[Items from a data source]

_ _ _ _ _

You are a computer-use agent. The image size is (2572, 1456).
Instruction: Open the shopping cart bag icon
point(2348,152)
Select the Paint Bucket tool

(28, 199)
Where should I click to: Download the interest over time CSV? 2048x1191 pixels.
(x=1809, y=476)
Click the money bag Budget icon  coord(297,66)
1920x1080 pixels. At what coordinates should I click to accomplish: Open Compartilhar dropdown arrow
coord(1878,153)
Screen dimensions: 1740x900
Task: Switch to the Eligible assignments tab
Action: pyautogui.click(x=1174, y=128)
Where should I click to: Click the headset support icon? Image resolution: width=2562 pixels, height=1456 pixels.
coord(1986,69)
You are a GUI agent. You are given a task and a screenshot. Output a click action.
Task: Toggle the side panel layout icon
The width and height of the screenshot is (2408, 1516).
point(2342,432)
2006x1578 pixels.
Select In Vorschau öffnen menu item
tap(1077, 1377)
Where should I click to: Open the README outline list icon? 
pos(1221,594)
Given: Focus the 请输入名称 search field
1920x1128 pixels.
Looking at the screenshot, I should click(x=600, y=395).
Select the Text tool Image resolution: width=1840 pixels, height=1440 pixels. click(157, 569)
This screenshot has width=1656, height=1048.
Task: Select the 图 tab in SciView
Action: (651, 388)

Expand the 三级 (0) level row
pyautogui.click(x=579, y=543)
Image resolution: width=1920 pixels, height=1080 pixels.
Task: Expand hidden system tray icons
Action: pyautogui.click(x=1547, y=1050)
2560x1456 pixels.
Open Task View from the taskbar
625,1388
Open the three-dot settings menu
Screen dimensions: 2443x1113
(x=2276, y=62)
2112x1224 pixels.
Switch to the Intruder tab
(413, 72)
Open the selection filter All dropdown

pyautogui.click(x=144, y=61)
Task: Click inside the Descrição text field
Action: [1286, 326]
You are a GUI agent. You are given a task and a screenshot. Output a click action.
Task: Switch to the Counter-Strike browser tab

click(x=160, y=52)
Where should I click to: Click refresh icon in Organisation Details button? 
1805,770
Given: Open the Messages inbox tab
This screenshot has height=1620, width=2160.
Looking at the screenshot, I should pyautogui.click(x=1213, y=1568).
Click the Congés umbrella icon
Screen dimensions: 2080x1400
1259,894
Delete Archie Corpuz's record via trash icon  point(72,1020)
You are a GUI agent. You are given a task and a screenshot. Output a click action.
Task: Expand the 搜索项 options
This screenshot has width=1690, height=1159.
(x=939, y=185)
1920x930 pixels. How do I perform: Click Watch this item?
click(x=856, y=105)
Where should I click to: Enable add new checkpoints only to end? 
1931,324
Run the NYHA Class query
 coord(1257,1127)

_ _ _ _ _

• [WHAT YOU HAVE TO DO]: After locating the line with "This screenshot has width=1690, height=1159." in the records above, please set down that line and all later ones exactly, and no other line.

• [ANSWER TO THIS PROBLEM]:
This screenshot has width=1690, height=1159.
(x=939, y=185)
1920x930 pixels. How do I perform: Click Watch this item?
click(x=856, y=105)
Where should I click to: Enable add new checkpoints only to end? 
1931,324
Run the NYHA Class query
 coord(1257,1127)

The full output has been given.